Expandindo esta acção, a Alemanha organizou, em Abu Dabi, uma reunião dos “Amigos da Síria” sob a presidência de um dos seus diplomatas, Clemens von Goetze. Este repartiu, entre os presentes, as futuras concessões de exploração que seriam atribuídas aos vencedores quando a OTAN tivesse derrubado a República Árabe Síria [8].

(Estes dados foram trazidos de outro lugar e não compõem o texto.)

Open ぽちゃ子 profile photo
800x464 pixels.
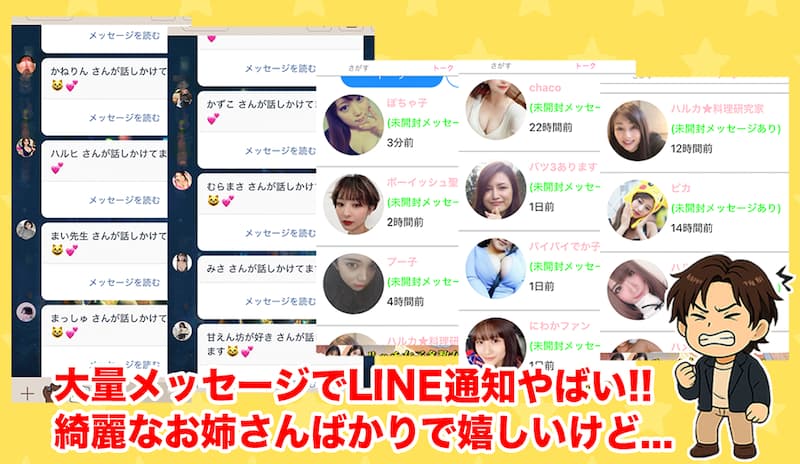click(354, 125)
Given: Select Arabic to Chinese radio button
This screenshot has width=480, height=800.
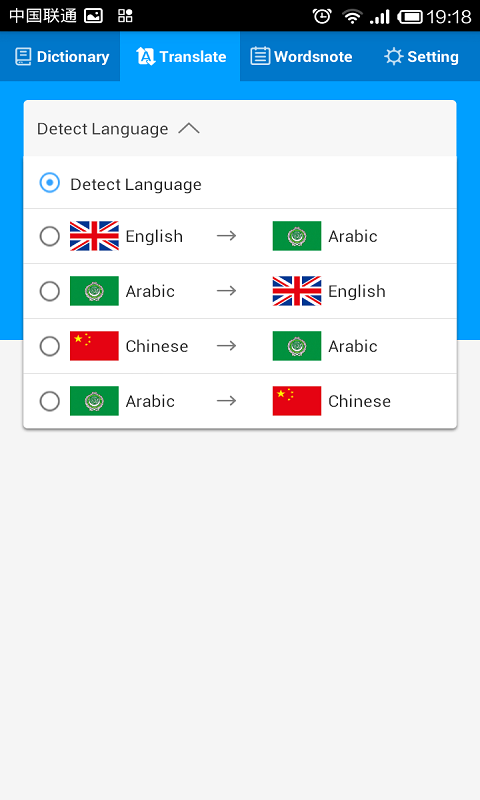Looking at the screenshot, I should click(x=49, y=402).
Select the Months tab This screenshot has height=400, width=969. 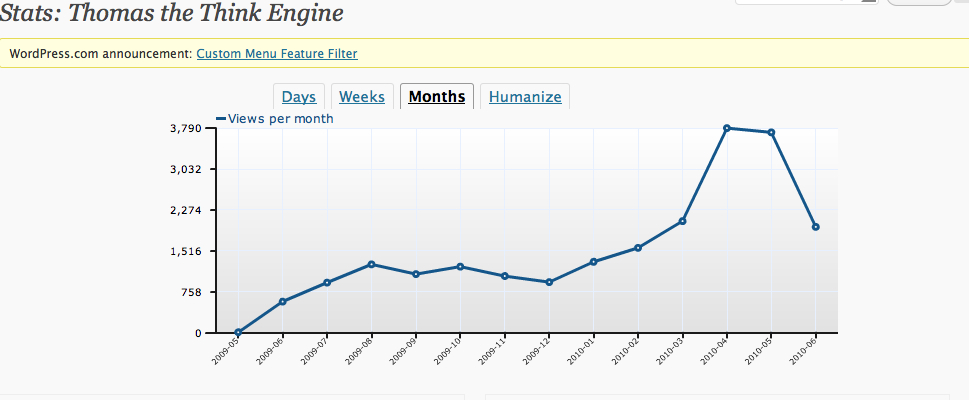point(437,97)
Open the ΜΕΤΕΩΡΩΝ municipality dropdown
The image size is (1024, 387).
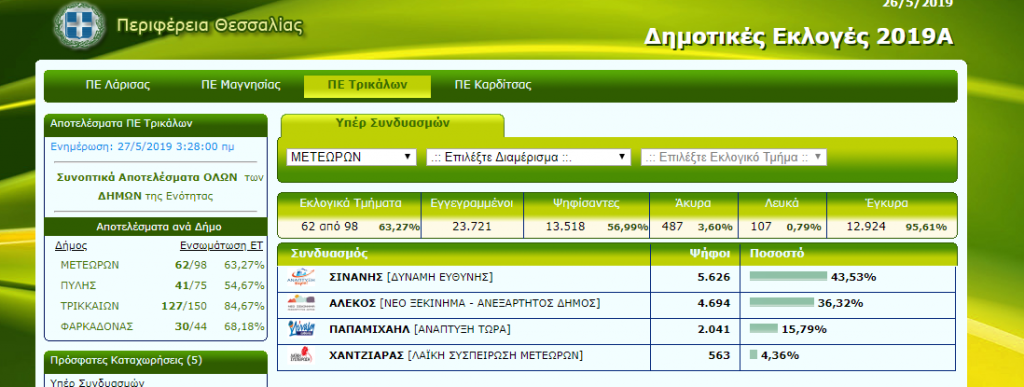351,157
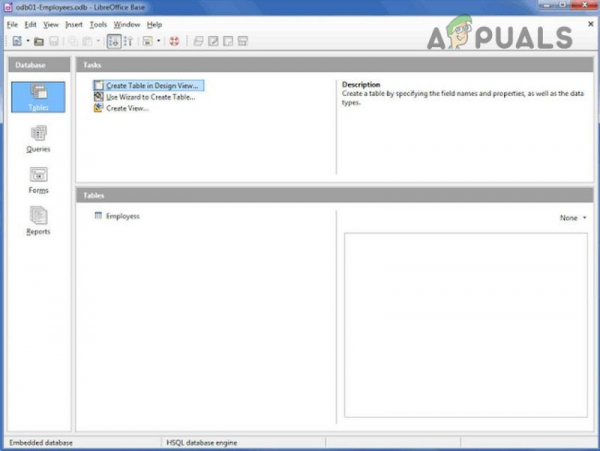
Task: Sort ascending using the toolbar icon
Action: [114, 41]
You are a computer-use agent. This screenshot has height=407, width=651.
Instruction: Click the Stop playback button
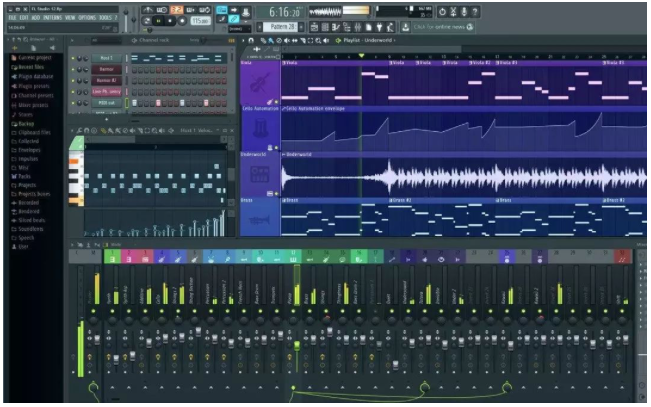(170, 21)
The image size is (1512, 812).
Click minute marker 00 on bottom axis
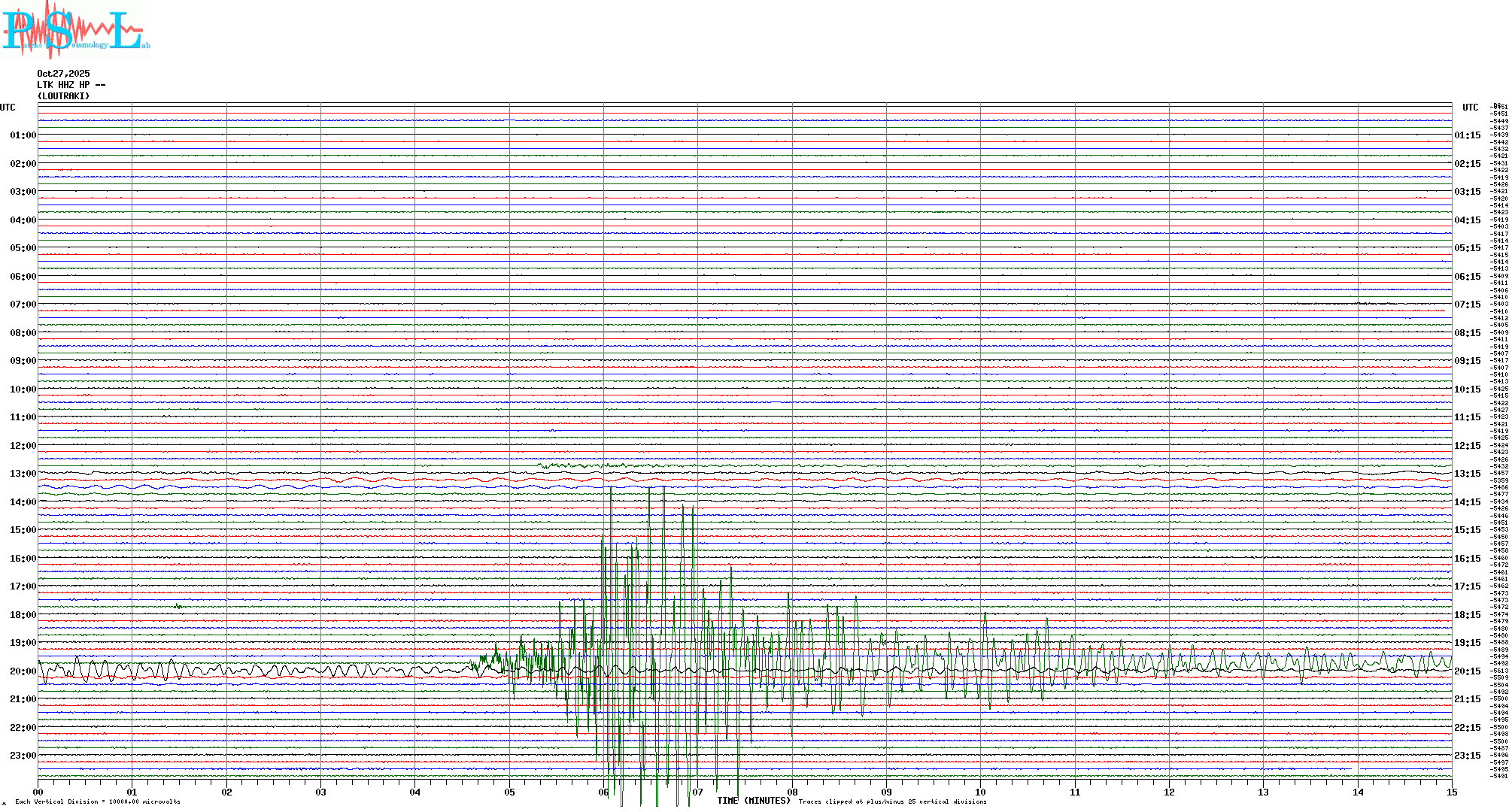(x=38, y=792)
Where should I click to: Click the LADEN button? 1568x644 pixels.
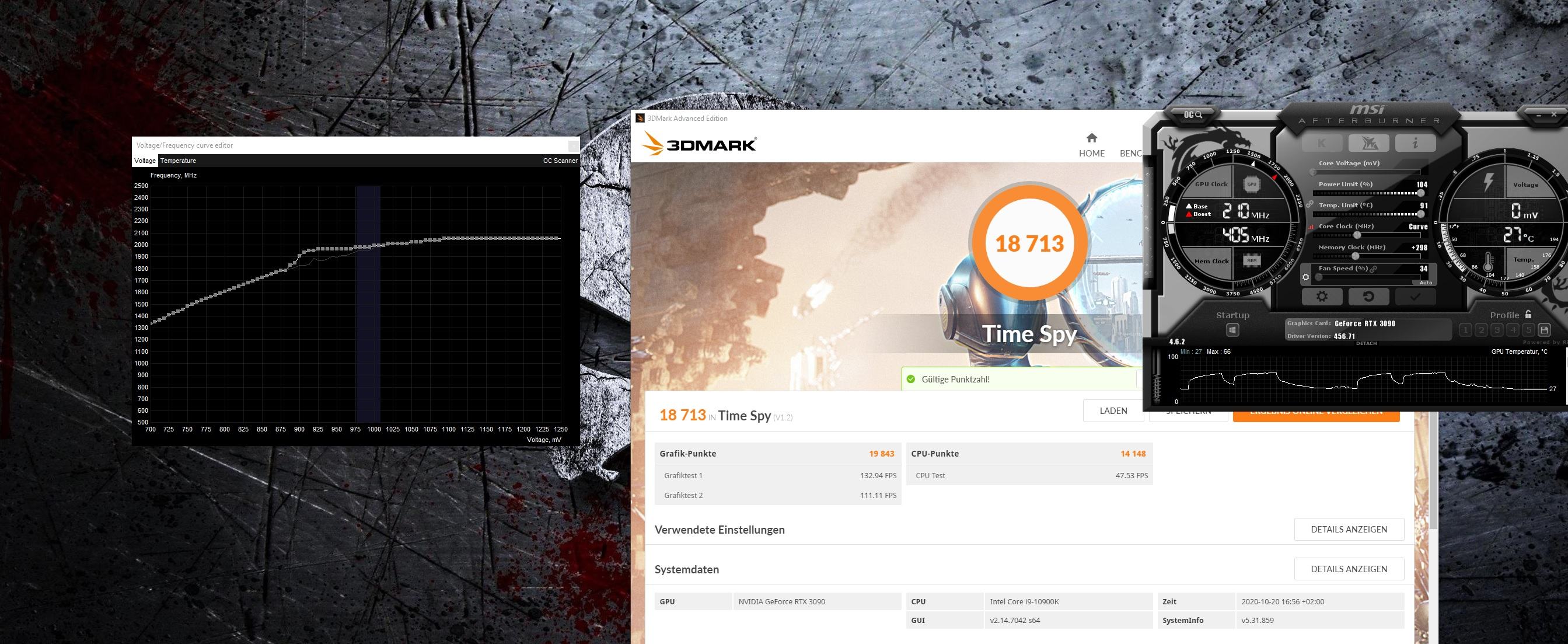[x=1113, y=410]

A meio de 2012, Volker Perthes é encarregue pelo Departamento de Defesa dos EUA de preparar «o Dia seguinte» (ou seja, o governo que será imposto à Síria). Ele organiza reuniões no Ministério dos Negócios Estrangeiros com a participação de 45 personalidades sírias, entre as quais a sua amiga Bassma Kodmani e o “Irmão” Radwan Ziadeh, vindo especialmente de Washington [9]. Por fim, Perthes torna-se um dos conselheiros de Jeffrey Feltman nas Nações Unidas. A este título, ele participa em todas as negociações de Genebra.
As posições do Ministério dos Negócios Estrangeiros alemão são retomadas, ponto por ponto, pelo Serviço Europeu para a Ação Externa (SEAE) de Federica Mogherini. Esta administração, dirigida por um alto funcionário francês, redige notas confidenciais sobre a Síria para os Chefes de Estado e de Governo da União.
Em 2015, a Chancelerina Angela Merkel e o Presidente turco, Recep Tayyip Erdoğan, tornado protector mundial dos Irmãos Muçulmanos, organizam a transferência de mais de um milhão de pessoas para a Alemanha. [10], conforme o pedido do patronato da indústria alemã. Grande número destes migrantes são Sírios, que o AKP não quer mais em casa e os quais a Alemanha deseja evitar que regressem ao seu país.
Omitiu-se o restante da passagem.